Magazine France

Insécurité : Sarkozy a peur de son bilan

Publié le 03 août 2010 par Juan
Insécurité : Sarkozy a peur de son bilanLa semaine dernière, Nicolas Sarkozy a tout donné pour que l'on cesse de parler de l'affaire Bettencourt, du chômage et de la crise. Roms, immigration, nucléaire, Al Qaida, tout était possible. Avec son discours sécuritaire de vendredi dernier, Sarkozy espérait gagner un peu de répit, et lancer sa campagne de réélection.
Révélations chez Bettencourt
 Pourtant, ces derniers jours ont livré leurs lots de confirmations sur cette affaire de financement politique et de conflit d'intérêt. Eric Woerth a quitté vendredi sa fonction de trésorier de l'UMP. Mais l'affaire demeure.
Vendredi, Patrice de Maistre, le gestionnaire de fortune de Liliane Bettencourt, a confirmé certains de ses propos. A Eric Woerth qui contestait avoir demandé futur médaillé de la Légion d'Honneur de recevoir son épouse pour faire le point sur sa carrière, alors qu'il était lui-même ministre du Budget, Patrice de Maistre a répondu, par policiers interposés, que le ministre mentait : il a «confirmé ce qu’il avait dit lors de sa première garde à vue, à savoir qu’Eric Woerth lui avait bien demandé de la recevoir, mais pour discuter de son parcours professionnel, pas pour l’embaucher.» Pour l'embauche, on se référera aux écoutes clandestines de ses conversations avec Liliane Bettencourt, authentifiées par la police. Patrice de Maistre a ensuite récusé la validité des carnets de caisse de l'ancienne comptable de son employeur: «Les cahiers de caisse de Claire Thibout démontrent que ce qu’elle dit est faux.»

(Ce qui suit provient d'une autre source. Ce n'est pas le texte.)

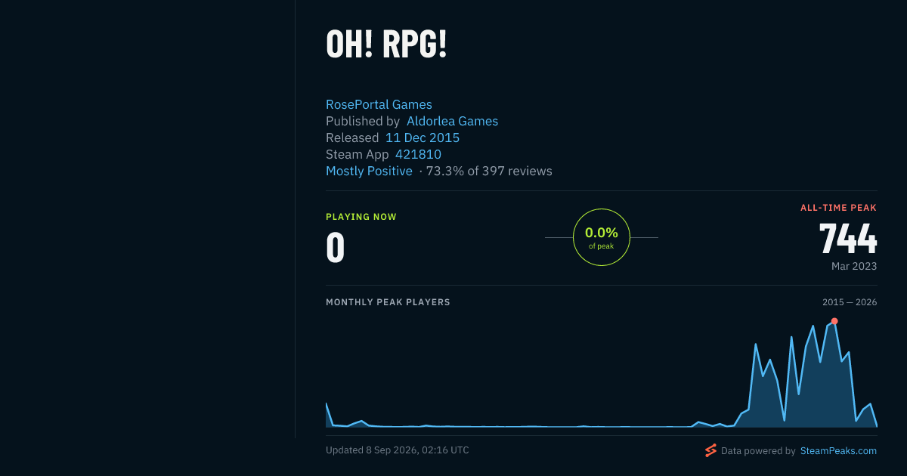Image resolution: width=907 pixels, height=476 pixels.
Task: Click the Monthly Peak Players heading
Action: tap(388, 302)
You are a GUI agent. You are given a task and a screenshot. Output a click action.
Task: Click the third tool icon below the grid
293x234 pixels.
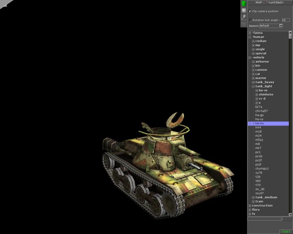tap(243, 17)
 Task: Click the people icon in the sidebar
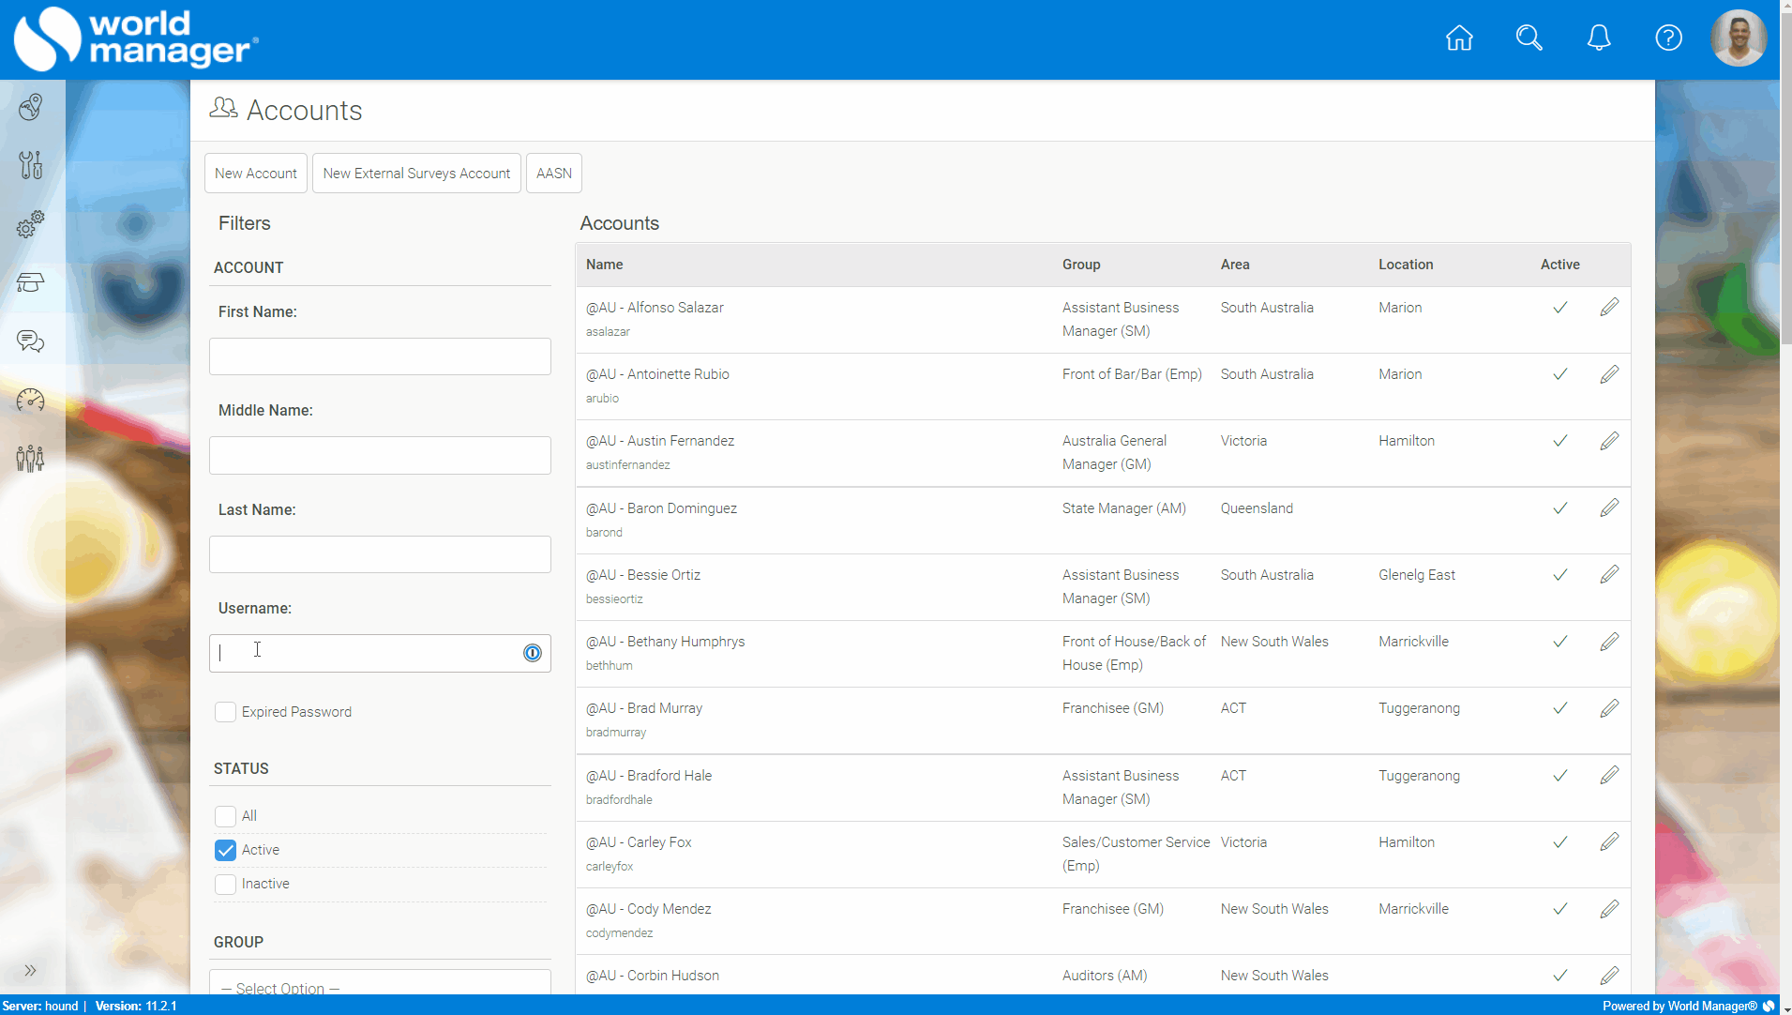point(31,459)
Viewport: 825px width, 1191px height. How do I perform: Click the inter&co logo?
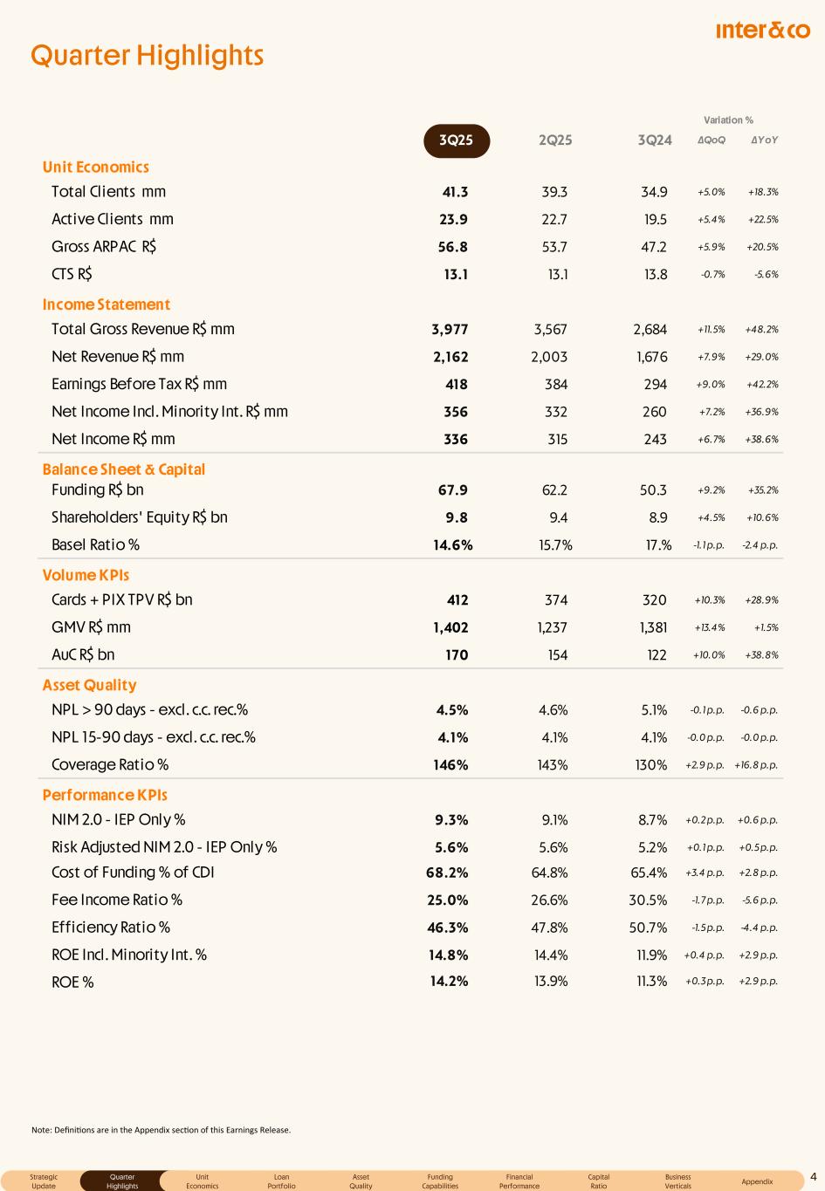(x=762, y=31)
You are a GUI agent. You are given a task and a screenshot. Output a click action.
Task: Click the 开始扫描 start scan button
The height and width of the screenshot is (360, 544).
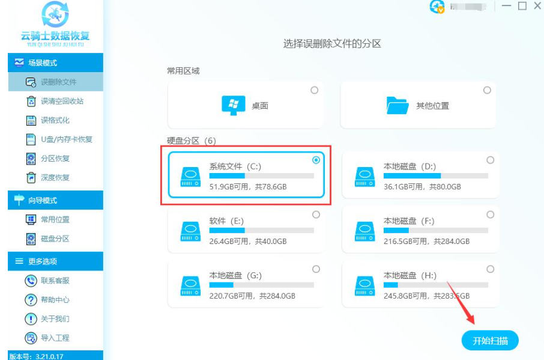(490, 341)
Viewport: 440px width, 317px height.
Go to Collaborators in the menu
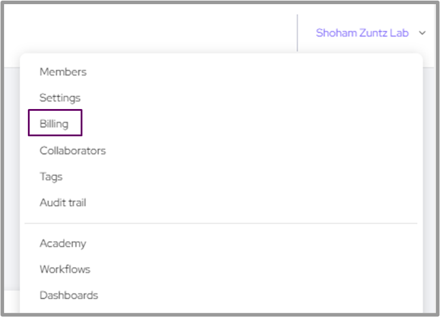coord(72,151)
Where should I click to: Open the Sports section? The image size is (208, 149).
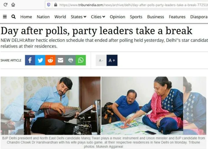136,17
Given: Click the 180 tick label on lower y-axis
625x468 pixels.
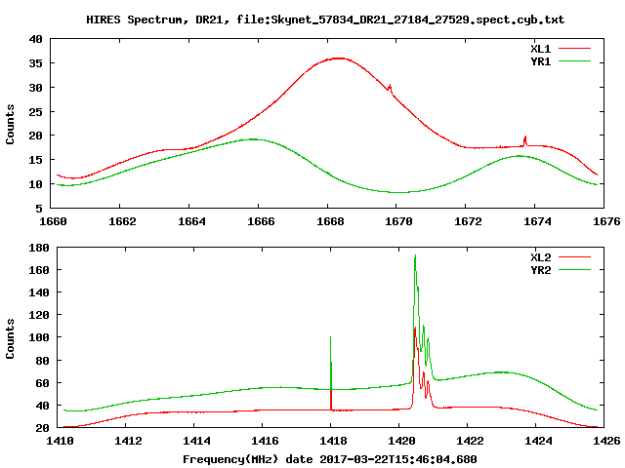Looking at the screenshot, I should 38,249.
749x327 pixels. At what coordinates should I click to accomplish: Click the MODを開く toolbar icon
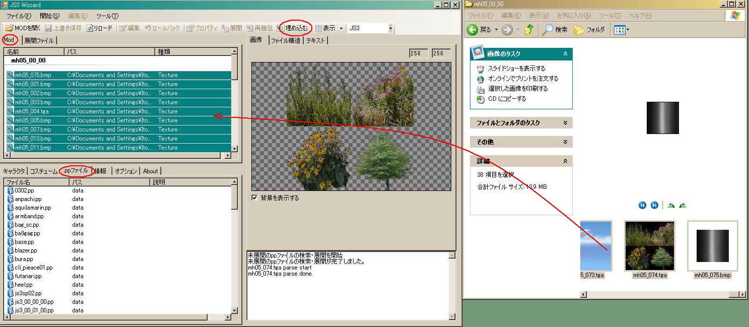(9, 28)
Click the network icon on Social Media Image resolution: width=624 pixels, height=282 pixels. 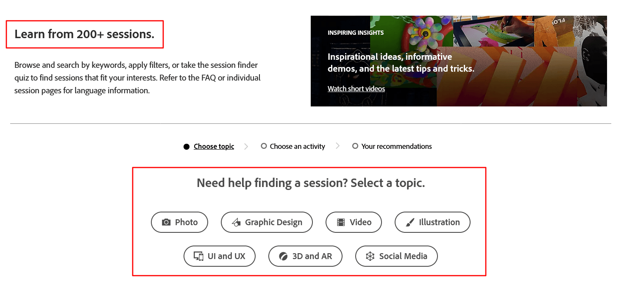pyautogui.click(x=370, y=256)
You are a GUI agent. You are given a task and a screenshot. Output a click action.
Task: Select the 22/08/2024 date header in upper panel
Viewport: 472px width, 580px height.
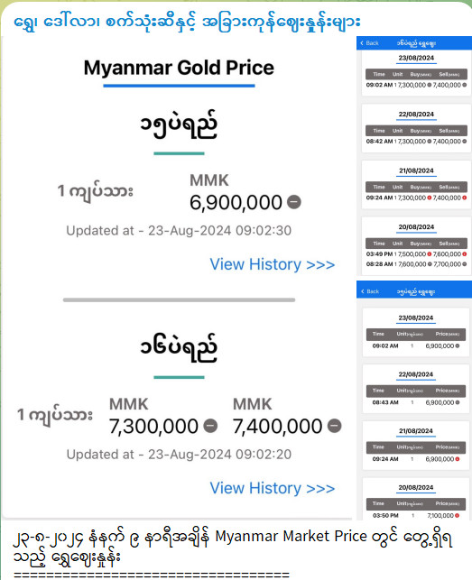tap(416, 115)
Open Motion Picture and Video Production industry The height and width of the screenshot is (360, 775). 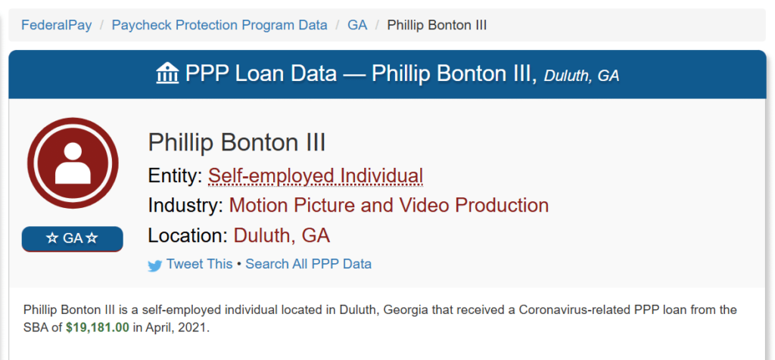coord(388,206)
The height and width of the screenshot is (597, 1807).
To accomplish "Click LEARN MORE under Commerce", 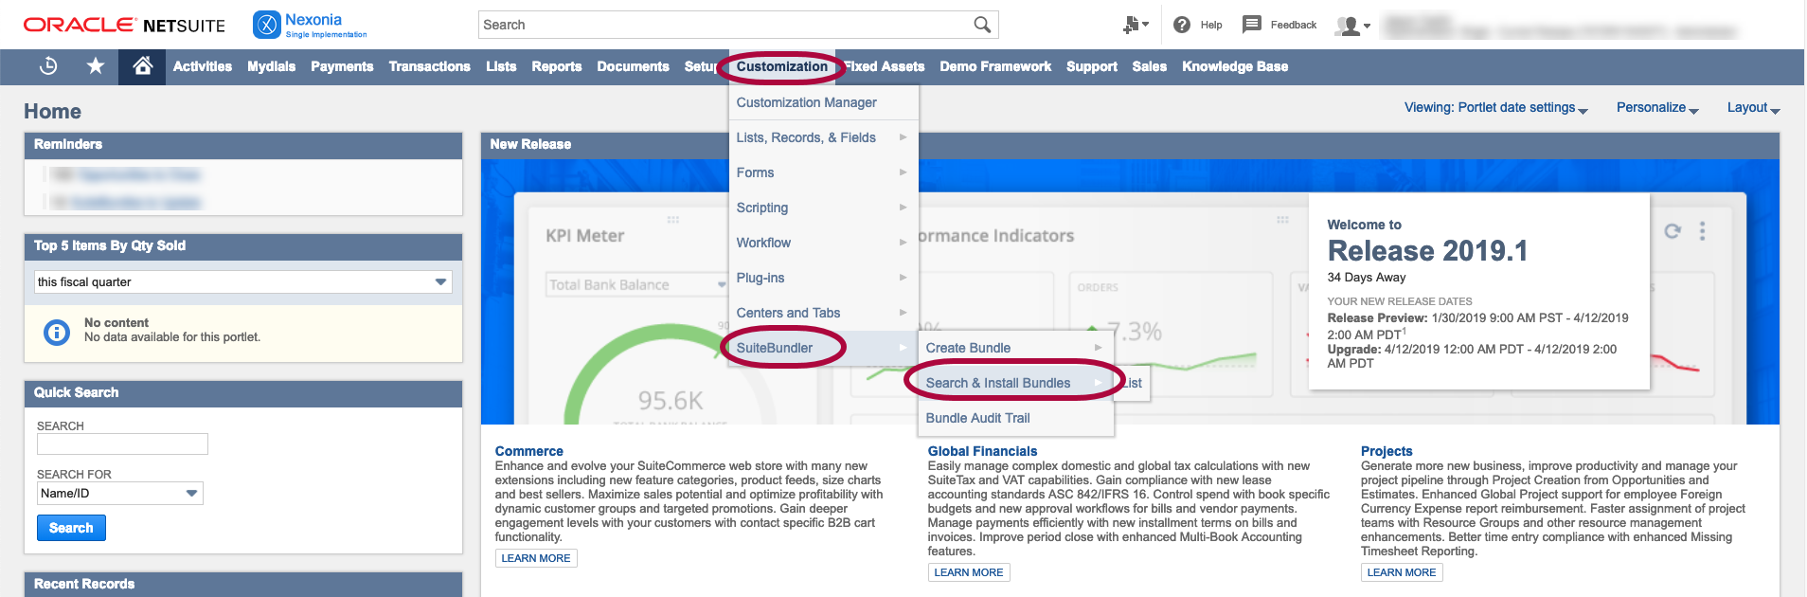I will (536, 558).
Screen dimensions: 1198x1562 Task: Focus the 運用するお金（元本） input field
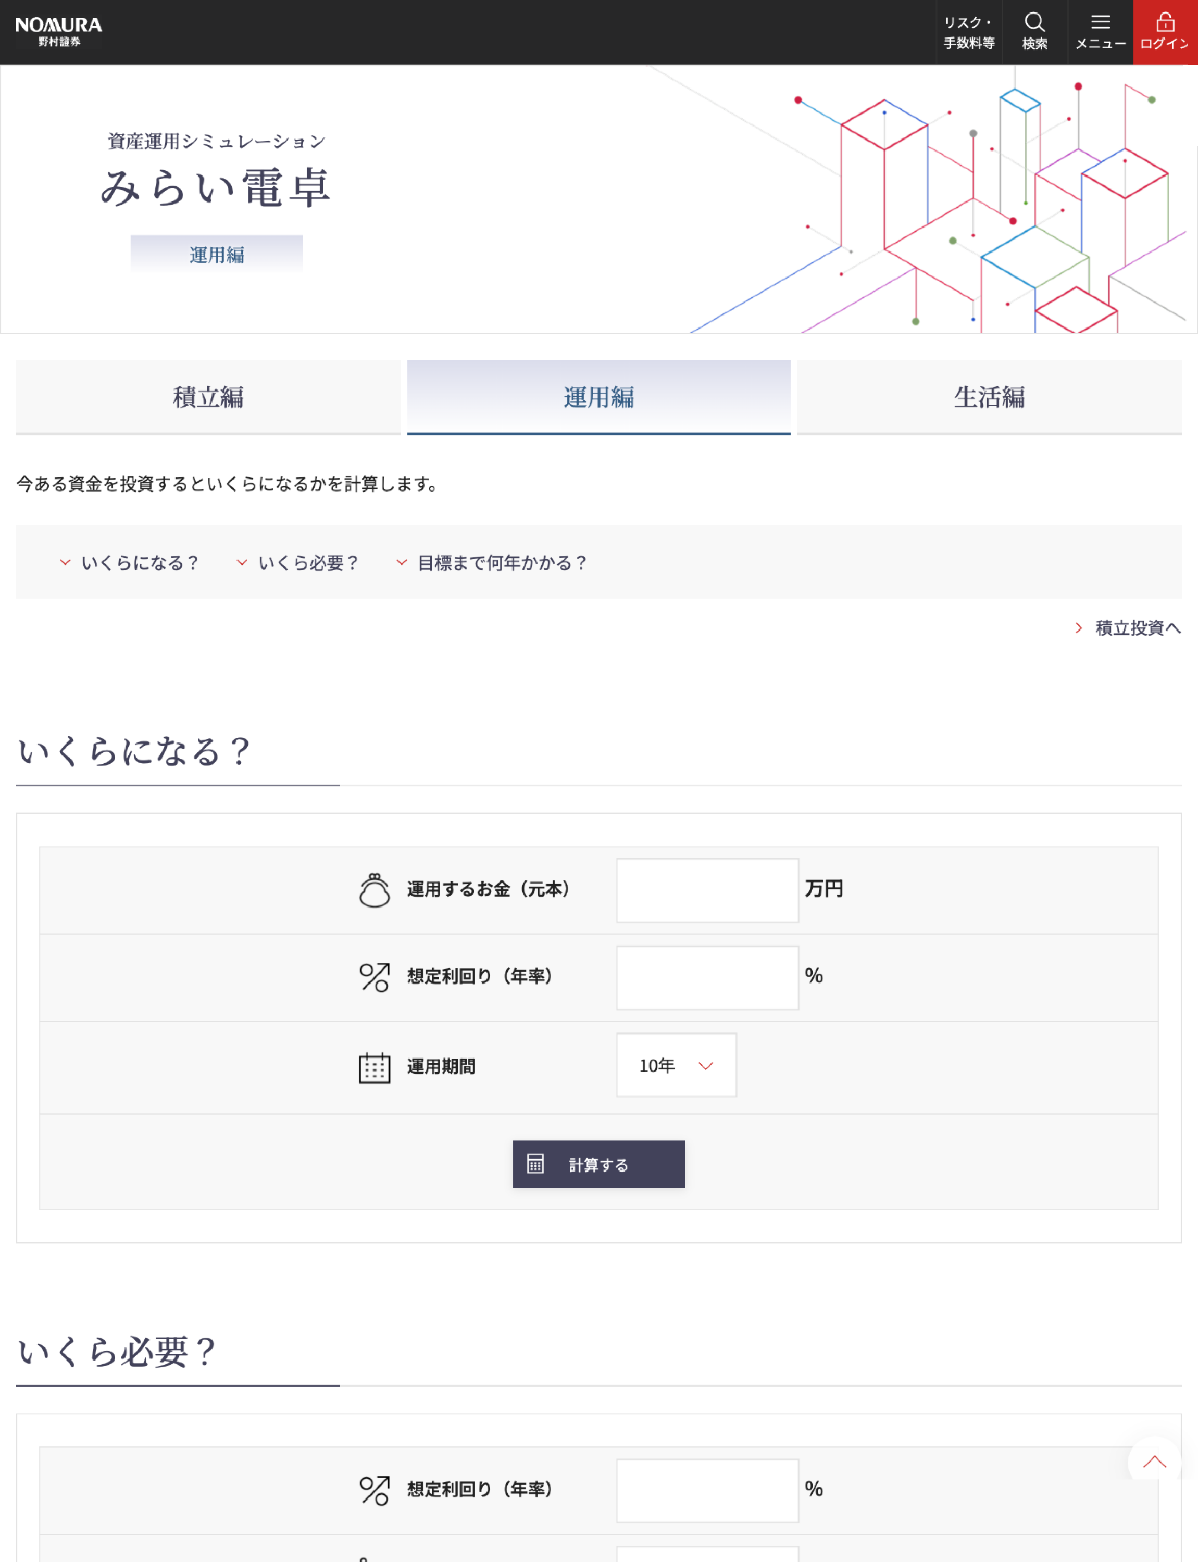tap(707, 890)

a déclaré son avocat. Vraiment ?
Autre information, sur l'IGF cette fois. François Baroin, actuel ministre du budget, avait confié à Jean Basseres, directeur de l'Inspection Générale des Finances, et non à l'IGF elle-même, le soin d'évaluer si Eric Woerth avait été informé de la situation fiscale de Liliane Bettencourt [qui employait son épouse], et s'il était intervenu pour empêcher un éventuel contrôle fiscal, notamment vu les informations d'évasion fiscale de François-Marie Banier révélées par le parquet début 2009. En fait, Jean Bassères avait été nommé à son poste de l'IGF par ... Eric Woerth lui-même ! La belle affaire ! Le Nouvel Obs rappelle ainsi que «le décret de nomination du 24 janvier 2008 annonçant le nouveau chef de service est bel et bien contresigné par Eric Woerth, alors ministre du Budget.» En matière d'enquête impartiale... on a vu mieux.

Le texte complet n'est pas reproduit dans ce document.